It passed away too quickly, and we began to prepare for the descent.

Hudson and I consulted as to the best and safest arrangement of the party. We agreed that it was best for Croz to go first, and Hadow second; Hudson, who was almost equal to a guide in sureness of foot, wished to be third; Lord Douglas was placed next, and old Peter, the strongest of the remainder, after him. I suggested to Hudson that we should attach a rope to the rocks on our arrival at the difficult bit, and hold it as we descended, as an additional protection. He approved the idea, but it was not definitely decided that it should be done. The party was being arranged in the above order while I was sketching the summit, and they had finished, and were waiting for me to be tied in line, when some one remembered that our names had not been left in a bottle. They requested me to write them down, and moved off while it was being done.

A few minutes afterward I tied myself to young Peter, ran down after the others, and caught them just as they were commencing the descent of the difficult part. Great care was being taken. Only one man was moving at a time; when he was firmly planted the next advanced, and so on. They had not, however, attached the additional rope to rocks, and nothing was said about it. The suggestion was not made for my own sake, and I am not sure that it ever occurred to me again. For some little distance we two followed the others, detached from them, and should have continued so had not Lord Douglas asked me, about 3 P.M., to tie on to old Peter, as he feared, he said, that Taugwalder would not be able to hold his ground if a slip occurred.

A few minutes later, a sharp-eyed lad ran into the Monte Rosa Hotel, at Zermatt, saying that he had seen an avalanche fall from the summit of the Matterhorn onto the Matterhorn glacier. The boy was reproved for telling idle stories; he was right, nevertheless, and this was what he saw.

Michel Croz had laid aside his ax, and in order to give Mr. Hadow greater security, was absolutely taking hold of his legs, and putting his feet, one by one, into their proper positions. As far as I know, no one was actually descending. I cannot speak with certainty, because the two leading men were partially hidden from my sight by an intervening mass of rock, but it is my belief, from the movements of their shoulders, that Croz, having done as I said, was in the act of turning round to go down a step or two himself; at this moment Mr. Hadow slipped, fell against him, and knocked him over. I heard one startled exclamation from Croz, then saw him and Mr. Hadow flying downward; in another moment Hudson was dragged from his steps, and Lord Douglas immediately after him. All this was the work of a moment. Immediately we heard Croz’s exclamation, old Peter and I planted ourselves as firmly as the rocks would permit; the rope was taut between us, and the jerk came on us both as on one man. We held; but the rope broke midway between Taugwalder and Lord Francis Douglas. For a few seconds we saw our unfortunate companions sliding downward on their backs, and spreading out their hands, endeavoring to save themselves. They passed from our sight uninjured, disappeared one by one, and fell from the precipice to precipice onto the Matterhorn glacier below, a distance of nearly four thousand feet in height. From the moment the rope broke it was impossible to help them. So perished our comrades!

*What to work on:*
[1] Please quote the Matterhorn account word for word between "Hudson and I" and "was being done.", inclusive.
[2] Render this sentence from the Matterhorn account in French: "We held; but the rope broke midway between Taugwalder and Lord Francis Douglas."
[3] Write what comes next in the Matterhorn account, picking up after its final sentence.

*The data:*
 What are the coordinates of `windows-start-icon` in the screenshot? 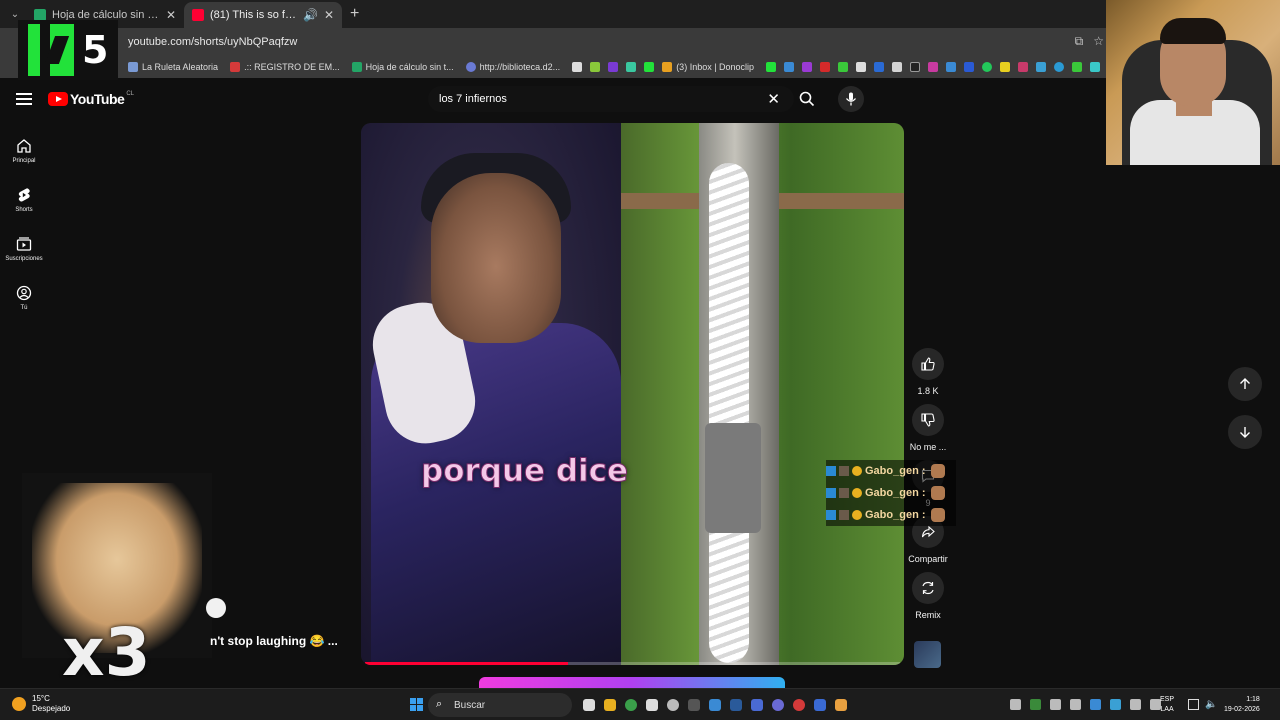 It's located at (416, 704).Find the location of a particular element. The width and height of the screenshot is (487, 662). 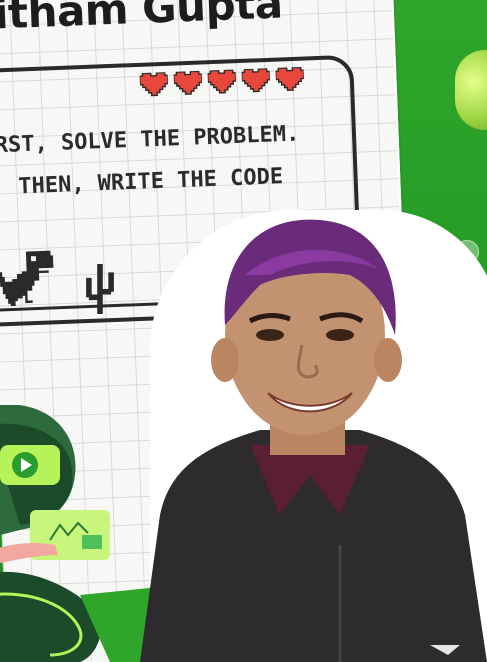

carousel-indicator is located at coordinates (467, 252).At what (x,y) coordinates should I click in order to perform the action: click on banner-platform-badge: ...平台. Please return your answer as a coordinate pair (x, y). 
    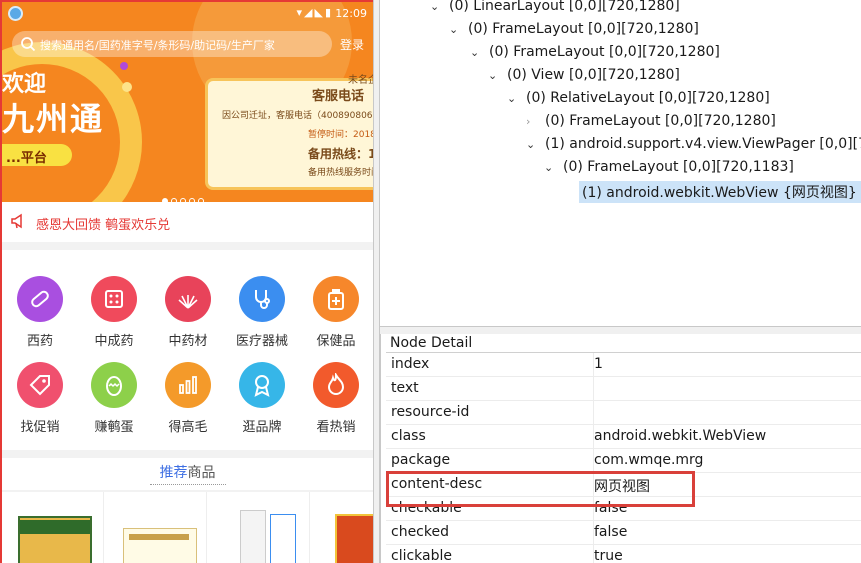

*Results:*
[1]
Hudson and I consulted as to the best and safest arrangement of the party. We agreed that it was best for Croz to go first, and Hadow second; Hudson, who was almost equal to a guide in sureness of foot, wished to be third; Lord Douglas was placed next, and old Peter, the strongest of the remainder, after him. I suggested to Hudson that we should attach a rope to the rocks on our arrival at the difficult bit, and hold it as we descended, as an additional protection. He approved the idea, but it was not definitely decided that it should be done. The party was being arranged in the above order while I was sketching the summit, and they had finished, and were waiting for me to be tied in line, when some one remembered that our names had not been left in a bottle. They requested me to write them down, and moved off while it was being done.

[2] Nous tînmes bon ; mais la corde se rompit à mi-chemin entre Taugwalder et lord Francis Douglas.

[3]
For more than two hours afterward I thought almost every moment that the next would be my last; for the Taugwalders, utterly unnerved, were not only incapable of giving assistance, but were in such a state that a slip might have been expected from them at any moment. After a time we were able to do that which should have been done at first, and fixed rope to firm rocks, in addition to being tied together. These ropes were cut from time to time, and were left behind. Even with their assurance the men were afraid to proceed, and several times old Peter turned, with ashy face and faltering limbs, and said, with terrible emphasis, “I cannot!”

About 6 P.M., we arrived at the snow upon the ridge descending toward Zermatt, and all peril was over. We frequently looked, but in vain, for traces of our unfortunate companions; we bent over the ridge and cried to them, but no sound returned. Convinced at last that they were neither within sight nor hearing, we ceased from our useless efforts; and, too cast down for speech, silently gathered up our things, and the little effects of those who were lost, and then completed the descent.

Such is Mr. Whymper’s graphic and thrilling narrative. Zermatt gossip darkly hints that the elder Taugwalder cut the rope, when the accident occurred, in order to preserve himself from being dragged into the abyss; but Mr. Whymper says that the ends of the rope showed no evidence of cutting, but only of breaking. He adds that if Taugwalder had had the disposition to cut the rope, he would not have had time to do it, the accident was so sudden and unexpected.

Lord Douglas’ body has never been found. It probably lodged upon some inaccessible shelf in the face of the mighty precipice. Lord Douglas was a youth of nineteen. The three other victims fell nearly four thousand feet, and their bodies lay together upon the glacier when found by Mr. Whymper and the other searchers the next morning. Their graves are beside the little church in Zermatt.





CHAPTER XLII. [Chillon has a Nice, Roomy Dungeon]

Switzerland is simply a large, humpy, solid rock, with a thin skin of grass stretched over it. Consequently, they do not dig graves, they blast them out with powder and fuse. They cannot afford to have large graveyards, the grass skin is too circumscribed and too valuable. It is all required for the support of the living.

The graveyard in Zermatt occupies only about one-eighth of an acre. The graves are sunk in the living rock, and are very permanent; but occupation of them is only temporary; the occupant can only stay till his grave is needed by a later subject, he is removed, then, for they do not bury one body on top of another. As I understand it, a family owns a grave, just as it owns a house. A man dies and leaves his house to his son—and at the same time, this dead father succeeds to his own father’s grave. He moves out of the house and into the grave, and his predecessor moves out of the grave and into the cellar of the chapel. I saw a black box lying in the churchyard, with skull and cross-bones painted on it, and was told that this was used in transferring remains to the cellar.

In that cellar the bones and skulls of several hundred of former citizens were compactly corded up. They made a pile eighteen feet long, seven feet high, and eight feet wide. I was told that in some of the receptacles of this kind in the Swiss villages, the skulls were all marked, and if a man wished to find the skulls of his ancestors for several generations back, he could do it by these marks, preserved in the family records.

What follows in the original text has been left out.